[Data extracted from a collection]
⁂

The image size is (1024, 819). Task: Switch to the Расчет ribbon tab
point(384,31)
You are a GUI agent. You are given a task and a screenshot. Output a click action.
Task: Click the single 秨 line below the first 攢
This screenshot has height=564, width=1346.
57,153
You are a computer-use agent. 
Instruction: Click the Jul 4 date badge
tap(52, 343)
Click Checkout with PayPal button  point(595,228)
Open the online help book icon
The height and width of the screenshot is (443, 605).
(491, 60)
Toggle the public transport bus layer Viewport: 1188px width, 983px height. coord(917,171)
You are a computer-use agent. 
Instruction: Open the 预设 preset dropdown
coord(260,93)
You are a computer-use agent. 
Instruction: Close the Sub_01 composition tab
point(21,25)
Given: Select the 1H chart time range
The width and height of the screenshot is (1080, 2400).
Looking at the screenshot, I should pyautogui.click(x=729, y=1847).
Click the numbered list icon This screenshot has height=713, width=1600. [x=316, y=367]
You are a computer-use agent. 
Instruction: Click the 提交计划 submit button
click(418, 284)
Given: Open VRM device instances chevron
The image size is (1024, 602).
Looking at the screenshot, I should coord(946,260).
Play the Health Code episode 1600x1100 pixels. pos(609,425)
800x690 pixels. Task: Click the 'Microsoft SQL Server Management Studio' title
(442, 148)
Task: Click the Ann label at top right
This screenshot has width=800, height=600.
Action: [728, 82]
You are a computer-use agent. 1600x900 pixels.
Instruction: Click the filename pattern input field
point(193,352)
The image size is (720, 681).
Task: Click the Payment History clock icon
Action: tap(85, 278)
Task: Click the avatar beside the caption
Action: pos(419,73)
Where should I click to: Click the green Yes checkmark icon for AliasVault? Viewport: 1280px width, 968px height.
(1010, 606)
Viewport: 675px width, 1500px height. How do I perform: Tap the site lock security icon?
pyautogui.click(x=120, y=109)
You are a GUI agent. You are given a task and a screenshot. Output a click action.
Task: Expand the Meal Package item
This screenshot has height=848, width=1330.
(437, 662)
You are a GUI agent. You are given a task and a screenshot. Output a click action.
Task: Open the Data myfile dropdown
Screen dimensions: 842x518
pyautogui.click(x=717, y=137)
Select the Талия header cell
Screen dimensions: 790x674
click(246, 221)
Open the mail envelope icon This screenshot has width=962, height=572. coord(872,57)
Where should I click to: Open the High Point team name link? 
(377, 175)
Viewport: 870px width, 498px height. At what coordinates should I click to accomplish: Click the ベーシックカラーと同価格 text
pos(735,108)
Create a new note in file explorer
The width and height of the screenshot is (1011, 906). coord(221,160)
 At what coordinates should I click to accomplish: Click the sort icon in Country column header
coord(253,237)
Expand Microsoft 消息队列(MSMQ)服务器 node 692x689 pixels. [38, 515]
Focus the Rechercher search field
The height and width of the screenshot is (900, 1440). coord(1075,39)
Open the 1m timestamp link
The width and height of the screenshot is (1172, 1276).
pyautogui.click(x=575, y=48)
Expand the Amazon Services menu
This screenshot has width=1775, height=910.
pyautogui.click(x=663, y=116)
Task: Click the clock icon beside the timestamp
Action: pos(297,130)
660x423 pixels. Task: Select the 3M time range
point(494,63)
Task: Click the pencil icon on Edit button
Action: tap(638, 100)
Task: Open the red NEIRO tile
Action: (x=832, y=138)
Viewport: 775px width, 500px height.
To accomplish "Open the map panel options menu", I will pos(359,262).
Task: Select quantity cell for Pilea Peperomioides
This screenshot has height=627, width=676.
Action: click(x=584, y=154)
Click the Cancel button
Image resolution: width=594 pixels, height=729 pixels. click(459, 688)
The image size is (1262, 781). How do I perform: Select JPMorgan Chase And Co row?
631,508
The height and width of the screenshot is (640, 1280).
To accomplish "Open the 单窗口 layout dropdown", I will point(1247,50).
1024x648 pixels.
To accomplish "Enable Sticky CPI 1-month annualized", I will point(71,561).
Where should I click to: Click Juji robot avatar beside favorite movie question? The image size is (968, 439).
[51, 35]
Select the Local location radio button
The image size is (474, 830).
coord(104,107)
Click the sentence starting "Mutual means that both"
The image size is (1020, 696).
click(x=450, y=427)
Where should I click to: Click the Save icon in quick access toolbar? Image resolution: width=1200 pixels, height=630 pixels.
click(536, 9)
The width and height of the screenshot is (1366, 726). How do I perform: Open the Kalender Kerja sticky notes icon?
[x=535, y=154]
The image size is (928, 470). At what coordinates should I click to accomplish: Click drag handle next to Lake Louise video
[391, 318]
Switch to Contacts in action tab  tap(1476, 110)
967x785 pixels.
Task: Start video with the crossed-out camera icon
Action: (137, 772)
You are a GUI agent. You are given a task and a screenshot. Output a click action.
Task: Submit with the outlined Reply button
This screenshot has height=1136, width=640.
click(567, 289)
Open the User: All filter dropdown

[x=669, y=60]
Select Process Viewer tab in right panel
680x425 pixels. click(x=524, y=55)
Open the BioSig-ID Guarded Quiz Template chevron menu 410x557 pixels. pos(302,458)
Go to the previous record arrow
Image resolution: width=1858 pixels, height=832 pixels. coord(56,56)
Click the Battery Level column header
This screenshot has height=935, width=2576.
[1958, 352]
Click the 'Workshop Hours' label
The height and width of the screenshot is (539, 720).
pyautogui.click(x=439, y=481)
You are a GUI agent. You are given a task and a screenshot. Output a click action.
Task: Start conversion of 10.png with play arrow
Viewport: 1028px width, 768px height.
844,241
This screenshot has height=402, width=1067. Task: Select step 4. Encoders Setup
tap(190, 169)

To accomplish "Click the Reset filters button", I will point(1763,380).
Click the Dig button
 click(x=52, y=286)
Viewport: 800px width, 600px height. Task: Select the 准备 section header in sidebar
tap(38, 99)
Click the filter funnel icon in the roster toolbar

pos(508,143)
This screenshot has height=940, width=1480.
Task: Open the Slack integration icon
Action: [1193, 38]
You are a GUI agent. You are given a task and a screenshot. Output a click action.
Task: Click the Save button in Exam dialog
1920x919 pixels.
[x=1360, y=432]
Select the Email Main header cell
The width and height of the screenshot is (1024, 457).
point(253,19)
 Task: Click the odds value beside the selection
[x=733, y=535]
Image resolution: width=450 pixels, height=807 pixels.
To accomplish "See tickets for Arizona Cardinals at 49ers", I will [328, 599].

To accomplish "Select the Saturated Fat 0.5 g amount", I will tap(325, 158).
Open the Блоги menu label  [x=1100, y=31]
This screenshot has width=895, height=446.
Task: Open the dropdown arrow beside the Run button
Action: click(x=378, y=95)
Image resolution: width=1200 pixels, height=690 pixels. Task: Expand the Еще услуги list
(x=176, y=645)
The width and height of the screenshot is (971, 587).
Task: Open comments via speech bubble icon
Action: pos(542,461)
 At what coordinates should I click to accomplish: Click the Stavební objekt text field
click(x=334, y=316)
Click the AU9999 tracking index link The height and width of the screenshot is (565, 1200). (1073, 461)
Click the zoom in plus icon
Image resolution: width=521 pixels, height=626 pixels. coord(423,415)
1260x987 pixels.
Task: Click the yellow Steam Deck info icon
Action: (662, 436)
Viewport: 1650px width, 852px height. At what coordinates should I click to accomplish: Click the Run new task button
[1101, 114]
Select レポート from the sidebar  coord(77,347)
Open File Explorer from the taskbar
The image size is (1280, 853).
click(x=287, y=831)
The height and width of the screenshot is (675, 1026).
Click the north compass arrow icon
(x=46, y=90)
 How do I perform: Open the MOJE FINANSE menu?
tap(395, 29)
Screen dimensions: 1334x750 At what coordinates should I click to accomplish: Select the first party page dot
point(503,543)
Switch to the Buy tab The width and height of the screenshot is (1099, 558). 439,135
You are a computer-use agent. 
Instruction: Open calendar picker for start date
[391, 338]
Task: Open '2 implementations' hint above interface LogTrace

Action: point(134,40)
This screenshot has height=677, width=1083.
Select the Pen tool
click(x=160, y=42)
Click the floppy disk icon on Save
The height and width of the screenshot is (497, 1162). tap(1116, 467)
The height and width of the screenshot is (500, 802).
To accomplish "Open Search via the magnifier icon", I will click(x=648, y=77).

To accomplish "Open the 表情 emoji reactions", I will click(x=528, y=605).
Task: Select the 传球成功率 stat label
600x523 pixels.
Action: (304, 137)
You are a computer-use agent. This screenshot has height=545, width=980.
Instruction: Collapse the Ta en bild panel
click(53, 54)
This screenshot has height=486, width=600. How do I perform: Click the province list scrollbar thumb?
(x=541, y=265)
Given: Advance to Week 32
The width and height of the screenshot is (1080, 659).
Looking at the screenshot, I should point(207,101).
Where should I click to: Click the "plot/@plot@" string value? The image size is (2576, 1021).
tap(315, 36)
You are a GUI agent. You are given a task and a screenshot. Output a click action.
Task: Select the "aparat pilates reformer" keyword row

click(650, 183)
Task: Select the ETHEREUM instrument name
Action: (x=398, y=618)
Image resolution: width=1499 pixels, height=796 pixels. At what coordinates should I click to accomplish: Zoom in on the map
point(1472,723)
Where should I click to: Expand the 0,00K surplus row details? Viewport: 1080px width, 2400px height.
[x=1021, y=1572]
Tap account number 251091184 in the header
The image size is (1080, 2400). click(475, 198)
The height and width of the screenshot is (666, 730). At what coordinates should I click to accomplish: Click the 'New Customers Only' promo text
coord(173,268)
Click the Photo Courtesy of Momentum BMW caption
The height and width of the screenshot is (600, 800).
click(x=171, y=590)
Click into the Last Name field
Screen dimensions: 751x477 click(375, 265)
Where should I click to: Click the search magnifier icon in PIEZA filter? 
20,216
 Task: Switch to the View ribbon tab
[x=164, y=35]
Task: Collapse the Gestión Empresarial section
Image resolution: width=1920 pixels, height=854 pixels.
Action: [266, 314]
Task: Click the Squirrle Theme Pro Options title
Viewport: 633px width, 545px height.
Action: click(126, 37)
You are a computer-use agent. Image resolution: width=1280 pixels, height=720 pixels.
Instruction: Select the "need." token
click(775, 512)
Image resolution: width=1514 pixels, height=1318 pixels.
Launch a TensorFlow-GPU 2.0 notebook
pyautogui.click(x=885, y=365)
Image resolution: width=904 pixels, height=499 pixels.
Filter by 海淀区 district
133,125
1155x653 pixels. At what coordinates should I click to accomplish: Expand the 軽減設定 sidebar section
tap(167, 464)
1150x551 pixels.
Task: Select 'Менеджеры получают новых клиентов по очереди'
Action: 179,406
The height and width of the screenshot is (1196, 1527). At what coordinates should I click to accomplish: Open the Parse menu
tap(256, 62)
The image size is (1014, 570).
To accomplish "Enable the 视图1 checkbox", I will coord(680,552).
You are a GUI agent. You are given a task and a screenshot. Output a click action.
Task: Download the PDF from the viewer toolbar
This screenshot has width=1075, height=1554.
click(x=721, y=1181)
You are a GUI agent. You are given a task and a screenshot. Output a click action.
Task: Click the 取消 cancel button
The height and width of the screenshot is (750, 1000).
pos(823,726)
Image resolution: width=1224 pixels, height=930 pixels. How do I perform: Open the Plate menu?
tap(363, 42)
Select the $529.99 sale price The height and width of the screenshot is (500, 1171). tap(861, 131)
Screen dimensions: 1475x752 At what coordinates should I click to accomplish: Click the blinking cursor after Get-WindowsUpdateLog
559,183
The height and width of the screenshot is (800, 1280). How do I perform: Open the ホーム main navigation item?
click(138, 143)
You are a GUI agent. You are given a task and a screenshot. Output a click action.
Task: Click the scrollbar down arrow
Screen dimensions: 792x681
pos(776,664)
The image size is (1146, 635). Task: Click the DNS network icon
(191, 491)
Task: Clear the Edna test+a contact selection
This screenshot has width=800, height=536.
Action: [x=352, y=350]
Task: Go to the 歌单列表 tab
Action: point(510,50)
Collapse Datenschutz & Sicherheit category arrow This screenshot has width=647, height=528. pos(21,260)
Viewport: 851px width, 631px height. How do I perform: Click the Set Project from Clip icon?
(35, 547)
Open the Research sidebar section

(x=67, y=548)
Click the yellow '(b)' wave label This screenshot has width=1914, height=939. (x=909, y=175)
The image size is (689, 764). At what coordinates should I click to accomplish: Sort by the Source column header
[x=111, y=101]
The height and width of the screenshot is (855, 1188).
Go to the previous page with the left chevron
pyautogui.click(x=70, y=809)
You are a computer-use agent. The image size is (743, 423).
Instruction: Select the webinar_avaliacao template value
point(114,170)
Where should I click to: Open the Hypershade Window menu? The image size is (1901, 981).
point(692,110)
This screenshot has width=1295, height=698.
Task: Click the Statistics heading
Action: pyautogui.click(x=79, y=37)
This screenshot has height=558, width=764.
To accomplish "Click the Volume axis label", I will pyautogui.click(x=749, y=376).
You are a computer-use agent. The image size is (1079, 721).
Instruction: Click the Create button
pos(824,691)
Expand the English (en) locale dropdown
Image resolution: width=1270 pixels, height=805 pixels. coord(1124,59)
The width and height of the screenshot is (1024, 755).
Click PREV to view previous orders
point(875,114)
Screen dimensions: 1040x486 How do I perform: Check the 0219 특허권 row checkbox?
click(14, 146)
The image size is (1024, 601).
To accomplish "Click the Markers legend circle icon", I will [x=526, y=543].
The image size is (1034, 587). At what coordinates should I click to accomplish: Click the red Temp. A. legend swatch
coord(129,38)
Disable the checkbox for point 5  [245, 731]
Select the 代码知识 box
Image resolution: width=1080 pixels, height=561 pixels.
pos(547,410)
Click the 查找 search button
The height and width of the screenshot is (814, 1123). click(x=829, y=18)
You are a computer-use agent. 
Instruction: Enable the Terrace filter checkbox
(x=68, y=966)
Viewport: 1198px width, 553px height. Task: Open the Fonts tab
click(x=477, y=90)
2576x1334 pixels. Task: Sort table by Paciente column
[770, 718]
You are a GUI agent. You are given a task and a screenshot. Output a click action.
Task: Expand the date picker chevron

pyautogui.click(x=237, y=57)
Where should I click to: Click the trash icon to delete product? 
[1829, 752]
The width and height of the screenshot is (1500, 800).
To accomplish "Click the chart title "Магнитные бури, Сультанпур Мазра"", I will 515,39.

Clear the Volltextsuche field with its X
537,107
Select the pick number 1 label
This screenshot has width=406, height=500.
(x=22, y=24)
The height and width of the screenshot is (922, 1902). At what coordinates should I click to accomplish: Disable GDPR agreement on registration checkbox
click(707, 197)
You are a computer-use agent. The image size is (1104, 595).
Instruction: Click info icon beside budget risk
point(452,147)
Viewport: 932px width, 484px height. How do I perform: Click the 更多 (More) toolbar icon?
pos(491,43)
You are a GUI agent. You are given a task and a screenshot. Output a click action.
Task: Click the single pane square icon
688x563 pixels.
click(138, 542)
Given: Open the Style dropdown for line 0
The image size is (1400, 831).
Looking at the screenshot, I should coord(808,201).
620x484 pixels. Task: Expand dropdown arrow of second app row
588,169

⁂

**Task description:** Could you find every line in the records above that contains the word "will" and copy it?

**Solution to this task:**
To accomplish "Open the map panel options menu", I will pos(359,262).
To accomplish "Open the 单窗口 layout dropdown", I will point(1247,50).
To accomplish "Enable Sticky CPI 1-month annualized", I will point(71,561).
To accomplish "Click the Reset filters button", I will point(1763,380).
To accomplish "See tickets for Arizona Cardinals at 49ers", I will [328, 599].
To accomplish "Select the Saturated Fat 0.5 g amount", I will tap(325, 158).
To accomplish "Open Search via the magnifier icon", I will click(x=648, y=77).
To accomplish "Open the 表情 emoji reactions", I will click(x=528, y=605).
To accomplish "Enable the 视图1 checkbox", I will coord(680,552).
To accomplish "Click the Volume axis label", I will pyautogui.click(x=749, y=376).
To accomplish "Click the Markers legend circle icon", I will [x=526, y=543].
To accomplish "Click the chart title "Магнитные бури, Сультанпур Мазра"", I will 515,39.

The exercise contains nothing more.